§ Source text:
◆ ◆ ◆

# Which 27" riser??



## OldSchoolNEO (May 11, 2009)

I am considering a 27" riser and was looking for advice.
I have a 32" draw and shoot a medium to low wrist.
Would appear to me that the main choice would be between the GMX or the Luxor. 
Has anyone shot both?
Any advice would be appreciated.
Thanks in advance.


----------



## jmvargas (Oct 21, 2004)

from what i've seen and heard you can't go wrong with either...the luxor,however,has the added versatility of being converted to barebow but a bit more expensive too...


----------



## Brock Samson (Jul 13, 2009)

I'm a newbie in a similar situation. I also have a 32" draw (well, that was the longest compound that was available, but I felt like I could have gone another inch or two and the guy at the pro shop agreed), and am also considering a 27" riser. I've only ever drawn the GMX - drew, not shot - and it was VERY nice! Very smooth draw, and it was very comfortable in the hand.

I've read up on some of the pros and cons of a 27" riser, and this is what I've found so far: 27" risers tend to have a smoother draw, but you lose ~2# at your fingers, just as a 23" riser adds 2# compared to a 25" riser. So basically, compared to a 25" riser, you can have a slightly smoother draw or a little more punch. Of course, the limbs will factor into this. The 27" GMX I drew had 28# Hoyt Stratix limbs, which were replaced this year by the ZR330 limbs. I don't know if there's even any difference aside from the name, since there's an extreme lack of info on them! Hope this helps some.


----------



## Vittorio (Jul 17, 2003)

W&W too makes an INNO Carbon 27


----------



## Brock Samson (Jul 13, 2009)

Vittorio said:


> W&W too makes an INNO Carbon 27


Oops, forgot to mention it! That's the one I'm most interested in. :smile:


----------



## OldSchoolNEO (May 11, 2009)

Vittorio said:


> W&W too makes an INNO Carbon 27


How does it compare among the other two?
Do any favor the medium to low wrist?

I've heard nothing but good things about the Luxor, but mostly from barebow shooters(here at AT).
Can anyone offer any feedback with it as a FITA target (sighted) bow?
Thanks for the input.


----------



## rgauvin (Feb 20, 2007)

I have NOT shot all three, but I have the 27 inch Inno and LOVE it. with my draw (just under 33 inchs) it is MUCH smoother then it was on a 25 inch riser and it feels even more stable..

My 25 inch riser was quite loud, and the inno is very quiet. Is the inno better then the bernardini or the hoyt? Who knows, I'll most likely never shoot well enough to be able to see that difference. but I love the feel of the 27 inch inno.

The one downside was the time it took to get it. It was on order for about 6 months from lancaster  but to me it was worth every second of the wait.

Oh, as an FYI, Be sure to check the weights of the 27 inch risers, they start to get mighty heavy when they get that big. My 27 inch inno is noticeably heavier then the winact I was shooting.

◆ ◆ ◆

§ Given entries:

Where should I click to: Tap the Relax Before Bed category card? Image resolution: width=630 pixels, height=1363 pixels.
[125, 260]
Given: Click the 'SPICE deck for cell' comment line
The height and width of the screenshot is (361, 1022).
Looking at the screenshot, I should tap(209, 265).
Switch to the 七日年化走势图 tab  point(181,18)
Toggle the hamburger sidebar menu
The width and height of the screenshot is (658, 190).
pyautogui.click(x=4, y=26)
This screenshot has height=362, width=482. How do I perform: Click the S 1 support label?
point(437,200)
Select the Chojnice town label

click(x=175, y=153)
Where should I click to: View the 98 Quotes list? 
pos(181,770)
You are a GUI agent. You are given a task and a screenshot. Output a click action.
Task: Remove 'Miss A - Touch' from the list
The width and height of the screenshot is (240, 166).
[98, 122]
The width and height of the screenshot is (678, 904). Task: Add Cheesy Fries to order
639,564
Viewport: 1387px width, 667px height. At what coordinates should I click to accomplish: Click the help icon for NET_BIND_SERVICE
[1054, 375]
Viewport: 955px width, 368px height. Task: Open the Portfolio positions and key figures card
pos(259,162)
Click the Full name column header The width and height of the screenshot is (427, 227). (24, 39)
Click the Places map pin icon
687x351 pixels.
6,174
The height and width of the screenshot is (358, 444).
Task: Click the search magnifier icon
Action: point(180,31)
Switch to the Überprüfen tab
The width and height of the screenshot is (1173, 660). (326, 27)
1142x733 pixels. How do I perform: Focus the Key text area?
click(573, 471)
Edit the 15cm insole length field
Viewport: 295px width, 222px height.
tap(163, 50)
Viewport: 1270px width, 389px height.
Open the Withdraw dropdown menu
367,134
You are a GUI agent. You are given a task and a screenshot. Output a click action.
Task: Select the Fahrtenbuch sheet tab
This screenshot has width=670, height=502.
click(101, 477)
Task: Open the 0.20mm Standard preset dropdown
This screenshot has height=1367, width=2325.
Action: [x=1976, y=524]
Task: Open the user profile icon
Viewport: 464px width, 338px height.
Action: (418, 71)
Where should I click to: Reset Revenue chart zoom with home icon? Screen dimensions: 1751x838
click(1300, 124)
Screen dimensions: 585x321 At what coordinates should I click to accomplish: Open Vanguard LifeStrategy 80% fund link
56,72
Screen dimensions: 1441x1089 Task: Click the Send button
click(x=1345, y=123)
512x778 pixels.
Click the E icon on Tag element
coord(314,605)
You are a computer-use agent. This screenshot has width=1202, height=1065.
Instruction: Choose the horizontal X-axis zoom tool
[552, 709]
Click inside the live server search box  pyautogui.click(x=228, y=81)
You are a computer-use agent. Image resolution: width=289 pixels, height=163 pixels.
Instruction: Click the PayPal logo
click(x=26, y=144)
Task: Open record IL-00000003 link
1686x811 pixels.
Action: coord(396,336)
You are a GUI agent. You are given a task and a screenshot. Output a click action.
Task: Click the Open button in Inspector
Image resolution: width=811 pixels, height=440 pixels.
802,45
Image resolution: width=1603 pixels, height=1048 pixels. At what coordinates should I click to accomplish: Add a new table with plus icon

◆ ◆ ◆

§ Set of tasks:
A – From the riser thread, copy the stretch from "I've heard nothing" through "27 inch inno." word for word.
B – List the usernames of everyone who posts in the riser thread, giving each name once.
C – In the riser thread, why does the final post advise checking the weights of 27-inch risers?

§ Answers to the exercise:
A –
I've heard nothing but good things about the Luxor, but mostly from barebow shooters(here at AT).
Can anyone offer any feedback with it as a FITA target (sighted) bow?
Thanks for the input.


----------



## rgauvin (Feb 20, 2007)

I have NOT shot all three, but I have the 27 inch Inno and LOVE it. with my draw (just under 33 inchs) it is MUCH smoother then it was on a 25 inch riser and it feels even more stable..

My 25 inch riser was quite loud, and the inno is very quiet. Is the inno better then the bernardini or the hoyt? Who knows, I'll most likely never shoot well enough to be able to see that difference. but I love the feel of the 27 inch inno.

B – OldSchoolNEO, jmvargas, Brock Samson, Vittorio, rgauvin

C – Risers get quite heavy once they reach that size. The poster adds that their 27-inch Inno is noticeably heavier than the winact they shot before.